▶ [Instructions for the task]
Copy every line that contains the string "beside" from the entries below.

BEGIN Records supplied

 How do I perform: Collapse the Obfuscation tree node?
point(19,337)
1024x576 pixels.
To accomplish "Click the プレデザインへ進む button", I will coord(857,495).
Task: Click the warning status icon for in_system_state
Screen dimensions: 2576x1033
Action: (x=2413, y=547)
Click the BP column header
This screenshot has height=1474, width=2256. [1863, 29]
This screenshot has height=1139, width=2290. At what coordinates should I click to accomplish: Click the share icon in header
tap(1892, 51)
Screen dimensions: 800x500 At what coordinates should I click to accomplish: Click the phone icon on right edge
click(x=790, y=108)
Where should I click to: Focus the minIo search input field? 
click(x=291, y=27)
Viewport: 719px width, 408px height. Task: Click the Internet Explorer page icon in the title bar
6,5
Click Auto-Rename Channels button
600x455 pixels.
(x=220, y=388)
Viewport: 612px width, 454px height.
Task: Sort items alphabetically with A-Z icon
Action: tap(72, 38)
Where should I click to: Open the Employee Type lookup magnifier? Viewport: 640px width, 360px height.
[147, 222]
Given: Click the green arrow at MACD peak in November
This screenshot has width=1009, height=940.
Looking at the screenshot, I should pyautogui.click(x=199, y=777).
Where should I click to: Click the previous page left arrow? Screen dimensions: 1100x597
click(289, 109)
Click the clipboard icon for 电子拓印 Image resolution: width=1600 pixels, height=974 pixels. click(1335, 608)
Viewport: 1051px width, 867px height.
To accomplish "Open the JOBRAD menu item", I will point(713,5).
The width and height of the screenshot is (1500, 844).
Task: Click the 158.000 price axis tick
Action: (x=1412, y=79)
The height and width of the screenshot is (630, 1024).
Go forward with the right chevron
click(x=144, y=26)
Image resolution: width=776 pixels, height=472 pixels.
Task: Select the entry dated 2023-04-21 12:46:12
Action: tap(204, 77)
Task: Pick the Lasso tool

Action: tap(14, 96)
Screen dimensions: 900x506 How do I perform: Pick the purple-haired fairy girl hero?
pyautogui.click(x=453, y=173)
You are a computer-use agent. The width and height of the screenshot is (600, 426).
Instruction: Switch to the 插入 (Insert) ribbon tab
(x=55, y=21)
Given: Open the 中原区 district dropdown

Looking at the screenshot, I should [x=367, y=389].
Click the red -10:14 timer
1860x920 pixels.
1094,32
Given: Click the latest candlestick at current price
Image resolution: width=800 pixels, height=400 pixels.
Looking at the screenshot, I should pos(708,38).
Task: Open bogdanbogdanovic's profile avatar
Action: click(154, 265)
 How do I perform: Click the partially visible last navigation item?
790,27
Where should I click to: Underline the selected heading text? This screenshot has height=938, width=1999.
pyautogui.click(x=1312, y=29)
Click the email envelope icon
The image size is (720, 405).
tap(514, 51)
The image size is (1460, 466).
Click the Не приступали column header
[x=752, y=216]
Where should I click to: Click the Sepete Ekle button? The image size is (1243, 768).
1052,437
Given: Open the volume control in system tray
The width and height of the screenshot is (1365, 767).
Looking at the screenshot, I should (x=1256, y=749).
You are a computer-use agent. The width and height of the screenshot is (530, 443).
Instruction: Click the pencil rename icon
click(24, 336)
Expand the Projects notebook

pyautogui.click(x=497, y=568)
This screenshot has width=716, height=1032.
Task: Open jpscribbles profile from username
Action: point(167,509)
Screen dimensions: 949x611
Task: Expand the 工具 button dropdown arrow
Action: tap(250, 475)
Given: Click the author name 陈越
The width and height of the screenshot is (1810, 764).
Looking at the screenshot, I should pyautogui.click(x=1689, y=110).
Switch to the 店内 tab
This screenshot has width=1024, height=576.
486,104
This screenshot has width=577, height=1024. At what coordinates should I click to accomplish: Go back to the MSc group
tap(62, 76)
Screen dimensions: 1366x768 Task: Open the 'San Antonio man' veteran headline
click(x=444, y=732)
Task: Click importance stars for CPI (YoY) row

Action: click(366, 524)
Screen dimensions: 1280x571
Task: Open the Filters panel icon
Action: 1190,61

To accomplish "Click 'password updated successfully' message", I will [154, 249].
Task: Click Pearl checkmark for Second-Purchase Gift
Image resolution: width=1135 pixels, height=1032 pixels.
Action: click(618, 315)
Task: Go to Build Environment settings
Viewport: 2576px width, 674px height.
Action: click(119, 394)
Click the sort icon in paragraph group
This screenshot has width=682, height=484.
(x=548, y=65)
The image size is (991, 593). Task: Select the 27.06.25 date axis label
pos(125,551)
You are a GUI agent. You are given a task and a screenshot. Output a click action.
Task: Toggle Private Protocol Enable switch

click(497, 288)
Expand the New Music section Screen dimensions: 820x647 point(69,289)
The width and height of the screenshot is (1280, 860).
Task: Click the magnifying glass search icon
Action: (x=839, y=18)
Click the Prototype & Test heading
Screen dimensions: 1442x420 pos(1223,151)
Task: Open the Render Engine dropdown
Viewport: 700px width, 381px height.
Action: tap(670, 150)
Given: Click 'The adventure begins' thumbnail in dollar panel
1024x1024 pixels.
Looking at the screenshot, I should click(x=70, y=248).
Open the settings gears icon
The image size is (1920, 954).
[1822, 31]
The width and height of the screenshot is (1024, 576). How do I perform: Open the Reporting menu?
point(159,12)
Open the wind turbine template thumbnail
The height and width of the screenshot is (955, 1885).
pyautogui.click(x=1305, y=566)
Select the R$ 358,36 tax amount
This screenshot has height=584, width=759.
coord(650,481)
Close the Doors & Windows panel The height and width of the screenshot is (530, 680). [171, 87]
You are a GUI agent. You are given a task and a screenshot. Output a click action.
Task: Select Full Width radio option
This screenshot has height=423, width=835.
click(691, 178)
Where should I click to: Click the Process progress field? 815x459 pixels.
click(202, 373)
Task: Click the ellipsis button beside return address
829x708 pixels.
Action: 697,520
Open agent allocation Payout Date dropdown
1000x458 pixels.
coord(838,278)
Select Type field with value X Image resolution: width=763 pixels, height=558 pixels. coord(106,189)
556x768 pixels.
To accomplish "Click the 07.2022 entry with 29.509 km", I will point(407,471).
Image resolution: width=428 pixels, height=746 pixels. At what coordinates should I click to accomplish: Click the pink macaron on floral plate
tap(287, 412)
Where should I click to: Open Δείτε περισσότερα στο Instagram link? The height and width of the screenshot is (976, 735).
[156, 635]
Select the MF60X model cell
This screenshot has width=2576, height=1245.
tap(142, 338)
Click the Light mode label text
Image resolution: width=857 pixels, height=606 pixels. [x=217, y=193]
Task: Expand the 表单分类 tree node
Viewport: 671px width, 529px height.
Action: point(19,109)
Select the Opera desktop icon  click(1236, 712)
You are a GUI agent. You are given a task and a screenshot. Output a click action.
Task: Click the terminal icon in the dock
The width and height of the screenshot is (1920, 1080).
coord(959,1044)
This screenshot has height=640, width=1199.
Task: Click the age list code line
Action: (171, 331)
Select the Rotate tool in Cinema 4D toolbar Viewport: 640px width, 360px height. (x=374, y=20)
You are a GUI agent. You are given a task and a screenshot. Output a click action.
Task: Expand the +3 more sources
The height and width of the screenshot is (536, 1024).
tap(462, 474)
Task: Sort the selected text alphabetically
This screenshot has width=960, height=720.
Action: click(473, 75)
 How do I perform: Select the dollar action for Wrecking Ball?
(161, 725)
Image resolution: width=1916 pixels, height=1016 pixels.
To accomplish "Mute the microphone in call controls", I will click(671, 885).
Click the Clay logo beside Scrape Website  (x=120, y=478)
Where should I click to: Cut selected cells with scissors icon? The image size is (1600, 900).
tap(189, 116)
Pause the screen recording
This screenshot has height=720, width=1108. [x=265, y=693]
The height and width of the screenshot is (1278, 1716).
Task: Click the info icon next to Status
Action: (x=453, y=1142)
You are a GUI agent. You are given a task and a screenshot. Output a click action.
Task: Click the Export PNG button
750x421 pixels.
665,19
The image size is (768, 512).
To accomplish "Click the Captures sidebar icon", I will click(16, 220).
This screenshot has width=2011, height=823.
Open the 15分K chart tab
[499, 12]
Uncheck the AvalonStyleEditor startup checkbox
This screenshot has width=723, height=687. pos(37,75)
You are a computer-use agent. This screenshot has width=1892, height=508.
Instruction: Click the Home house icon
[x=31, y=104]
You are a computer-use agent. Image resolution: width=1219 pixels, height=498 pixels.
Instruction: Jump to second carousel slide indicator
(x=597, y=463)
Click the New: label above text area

END Records supplied

▶ [Exercise answer]
Task: Click the ellipsis button beside return address
Click the Clay logo beside Scrape Website  (x=120, y=478)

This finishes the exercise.